> What to produce
Begin the copy at the line that contains "Where should I", end it at the last line of the entries below, keep every word exact, and include no pictures.

BEGIN

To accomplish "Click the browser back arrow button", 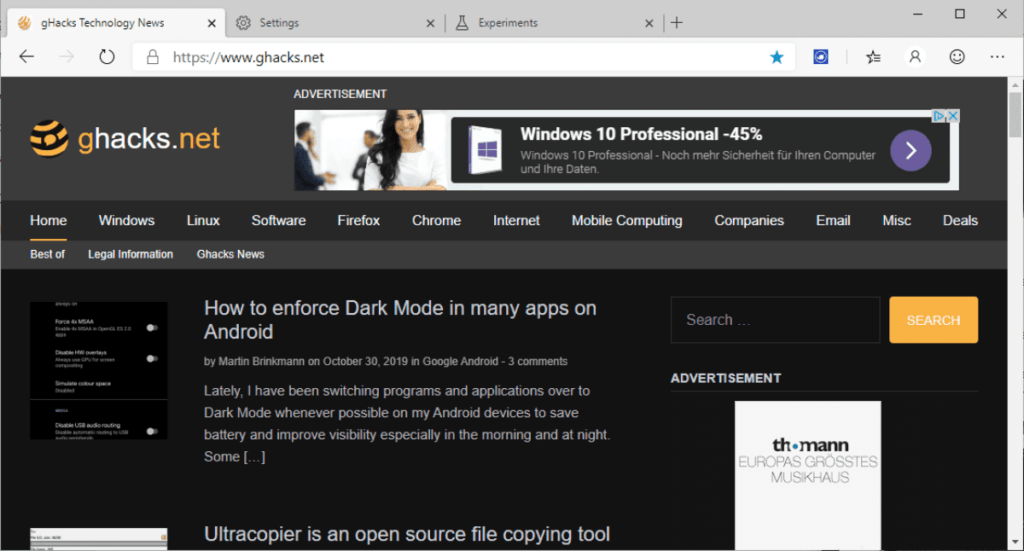I will [26, 57].
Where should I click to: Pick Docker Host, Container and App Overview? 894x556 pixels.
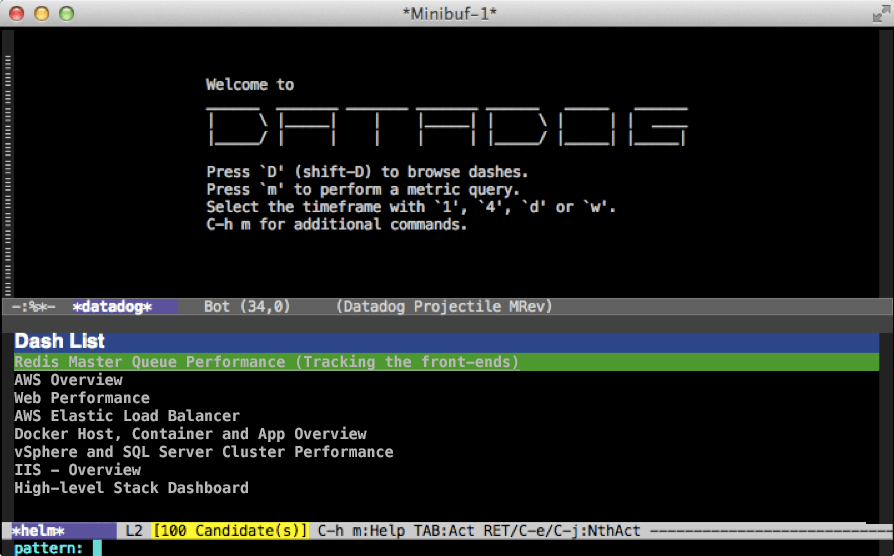pos(190,434)
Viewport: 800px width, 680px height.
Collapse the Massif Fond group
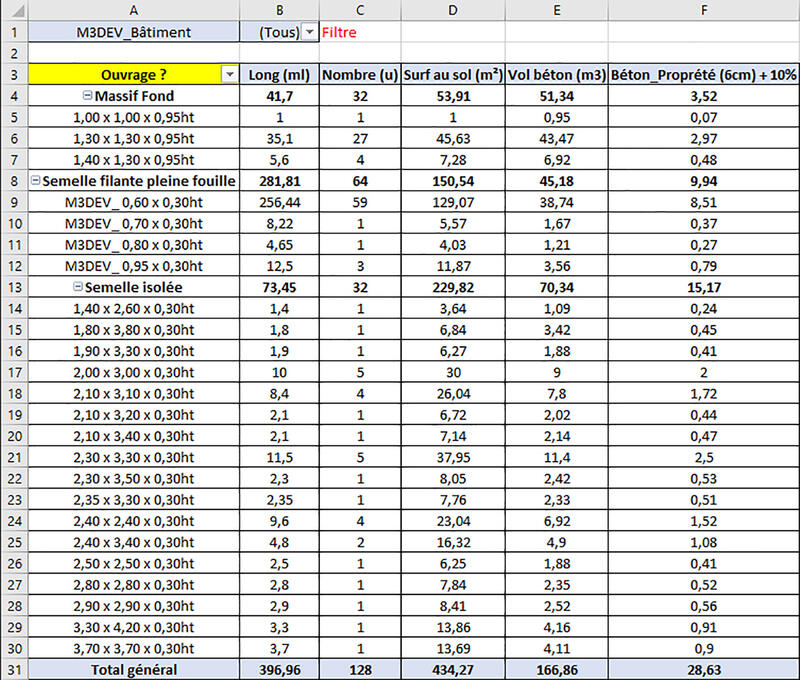pos(87,96)
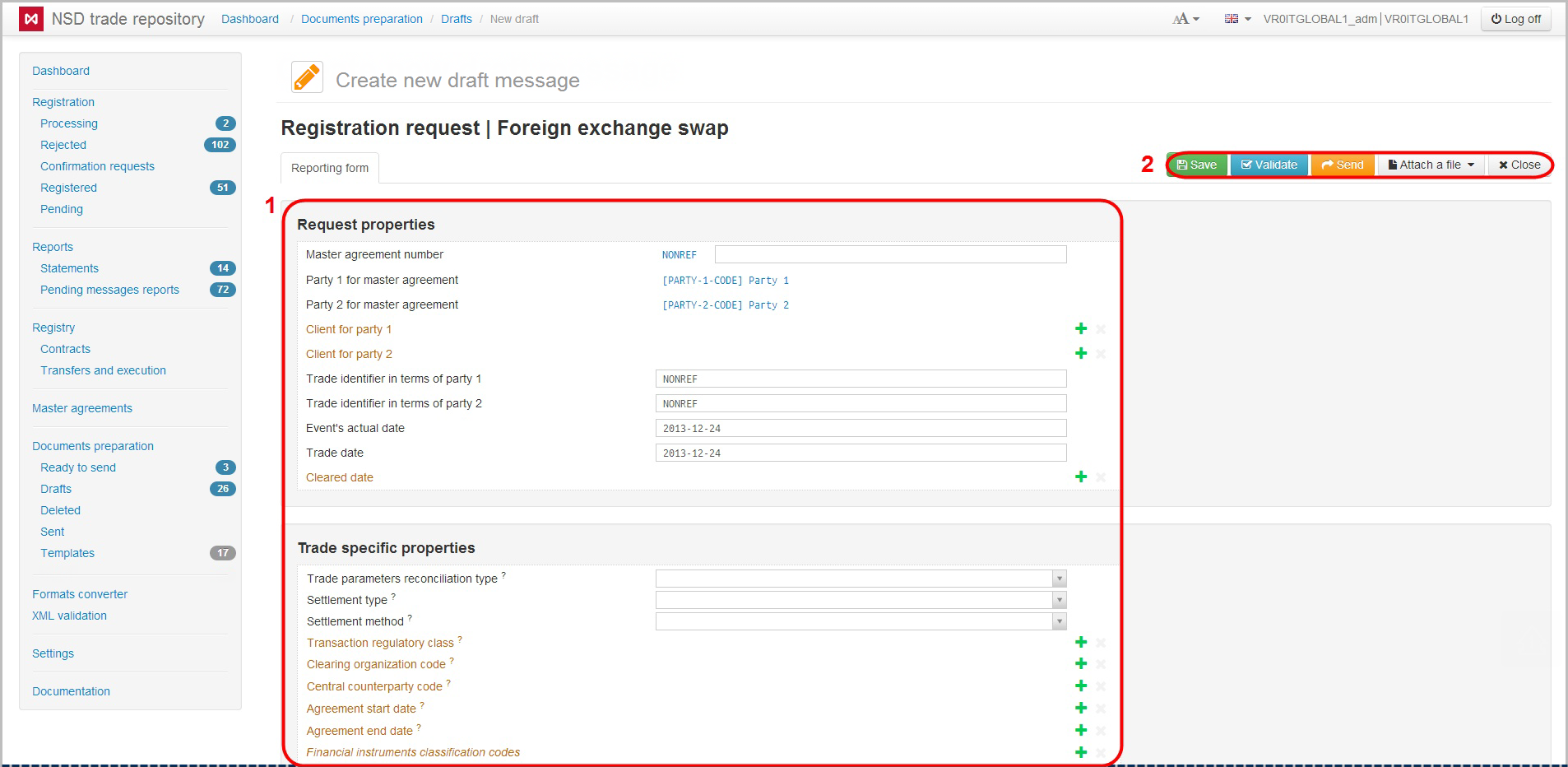This screenshot has height=767, width=1568.
Task: Click the plus icon for Agreement start date
Action: [x=1081, y=709]
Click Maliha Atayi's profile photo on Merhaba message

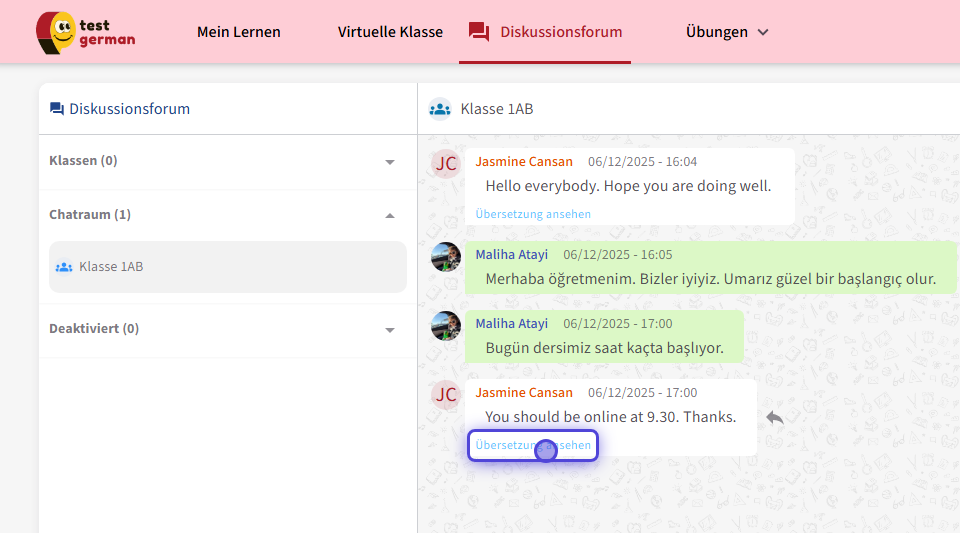click(x=446, y=256)
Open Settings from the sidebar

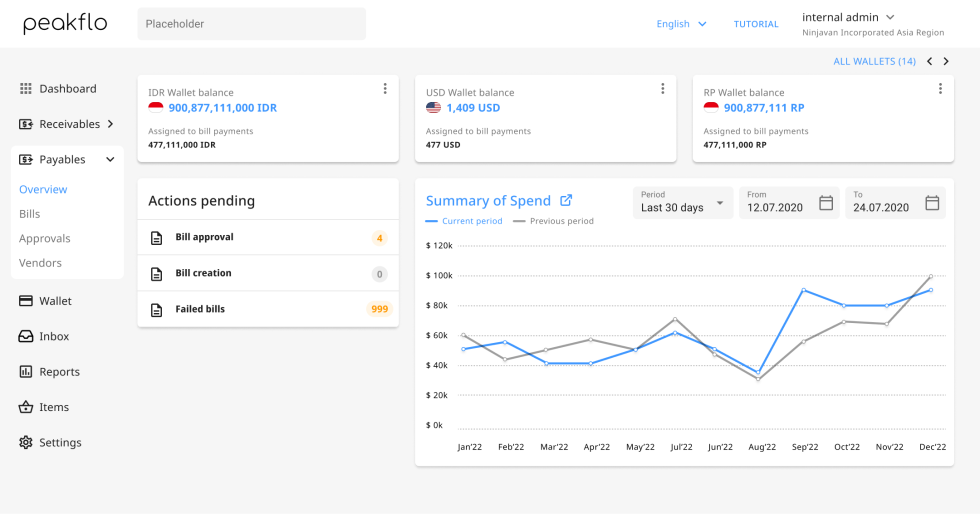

END

> Output of the task
Where should I click to: Pick Docker Host, Container and App Overview? 894x556 pixels.
pos(190,434)
Viewport: 800px width, 680px height.
Collapse the Massif Fond group
pos(87,96)
This screenshot has height=767, width=1568.
Task: Click the plus icon for Agreement start date
Action: [x=1081, y=709]
Click Maliha Atayi's profile photo on Merhaba message

click(x=446, y=256)
Open Settings from the sidebar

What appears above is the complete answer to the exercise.